The Pilgrim story took over as our founding fiction after the Revolutionary War, when New England and the South began to pull in different directions. The Massachusetts colonists were labeled the Pilgrim Fathers in the 1790s, and the agreement they signed on arrival became the Mayflower Compact about the same time. Because Puritanism had come to be seen as repressive (think of Nathaniel Hawthorne's "Scarlet Letter"), early American leaders such as Daniel Webster brought the Plymouth colonists forward as the kinder, gentler Puritans.
This is the origins story we prefer and the one we promote. We prefer it because we like to think that we are descended from a humble and saintly band, religiously motivated and communal in organization, who wanted nothing more than the freedom to worship God. The individualistic, grasping capitalists of Virginia offer much less appealing antecedents."" Wapo
-----------------------------------------------------------------------
At last, someone gets it right! It is a long standing mystery in Virginia. How did the Massachusetts people succeed in appropriating to themselves both; the founding of the United States and Thanksgiving? It is true that times were hard at Jamestown "in the beginning" but the truth is that times were equally hard at Plymouth. The colonists at Jamestown were tough on the Indians? The idea that the Puritans were not is laughable. Who here knows that the Indians killed a third of the people in Jamestown colony in 1622. A third, in a sudden, colony wide onslaught.

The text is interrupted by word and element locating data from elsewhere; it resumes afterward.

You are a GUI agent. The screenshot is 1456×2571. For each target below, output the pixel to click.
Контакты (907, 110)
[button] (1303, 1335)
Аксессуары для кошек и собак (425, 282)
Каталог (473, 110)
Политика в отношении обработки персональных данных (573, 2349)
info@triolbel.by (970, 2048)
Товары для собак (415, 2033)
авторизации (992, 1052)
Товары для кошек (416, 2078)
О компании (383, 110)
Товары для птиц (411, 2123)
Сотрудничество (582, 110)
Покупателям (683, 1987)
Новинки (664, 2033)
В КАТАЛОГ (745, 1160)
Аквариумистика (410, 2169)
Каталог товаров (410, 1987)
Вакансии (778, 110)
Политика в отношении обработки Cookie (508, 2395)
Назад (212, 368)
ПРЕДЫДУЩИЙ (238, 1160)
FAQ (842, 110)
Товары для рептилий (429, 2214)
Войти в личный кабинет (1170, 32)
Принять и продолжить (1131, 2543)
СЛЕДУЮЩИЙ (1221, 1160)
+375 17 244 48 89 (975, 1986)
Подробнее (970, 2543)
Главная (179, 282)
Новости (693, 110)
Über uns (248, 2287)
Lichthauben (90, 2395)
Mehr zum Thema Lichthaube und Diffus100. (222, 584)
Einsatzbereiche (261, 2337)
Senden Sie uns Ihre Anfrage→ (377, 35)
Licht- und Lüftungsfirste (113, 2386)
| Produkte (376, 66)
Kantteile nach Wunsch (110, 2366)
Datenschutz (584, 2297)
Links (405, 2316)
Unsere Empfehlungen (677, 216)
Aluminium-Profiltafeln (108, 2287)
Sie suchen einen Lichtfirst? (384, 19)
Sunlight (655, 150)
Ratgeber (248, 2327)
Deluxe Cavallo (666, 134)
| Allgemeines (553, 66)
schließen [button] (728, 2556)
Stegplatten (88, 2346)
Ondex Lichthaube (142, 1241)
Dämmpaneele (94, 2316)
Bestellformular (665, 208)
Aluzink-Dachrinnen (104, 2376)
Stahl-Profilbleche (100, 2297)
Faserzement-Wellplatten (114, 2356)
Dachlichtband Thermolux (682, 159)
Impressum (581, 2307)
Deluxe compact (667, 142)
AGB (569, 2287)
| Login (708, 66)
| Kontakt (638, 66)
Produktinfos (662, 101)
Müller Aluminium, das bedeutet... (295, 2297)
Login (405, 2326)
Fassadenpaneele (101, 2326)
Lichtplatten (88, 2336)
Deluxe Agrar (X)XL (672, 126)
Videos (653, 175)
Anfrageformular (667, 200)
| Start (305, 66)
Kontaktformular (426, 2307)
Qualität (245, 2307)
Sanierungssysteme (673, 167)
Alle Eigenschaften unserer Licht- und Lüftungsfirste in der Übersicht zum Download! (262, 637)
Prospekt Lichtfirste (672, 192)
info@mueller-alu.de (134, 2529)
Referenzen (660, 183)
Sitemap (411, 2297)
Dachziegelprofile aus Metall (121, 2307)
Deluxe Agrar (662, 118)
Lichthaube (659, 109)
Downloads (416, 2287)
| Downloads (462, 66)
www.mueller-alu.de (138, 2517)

Massachusetts was a model of democracy ? Not! The original Massachusetts Bay Colony was an oppressive theocracy, founded on the basis of a controlled emigration policy in England which screened potential colonists for wealth, submissiveness to church rule and orthodoxy (Puritan) of belief.
If you do not accept that characterization of the Massachusetts colonies, see "Albion's Seed" by Fischer.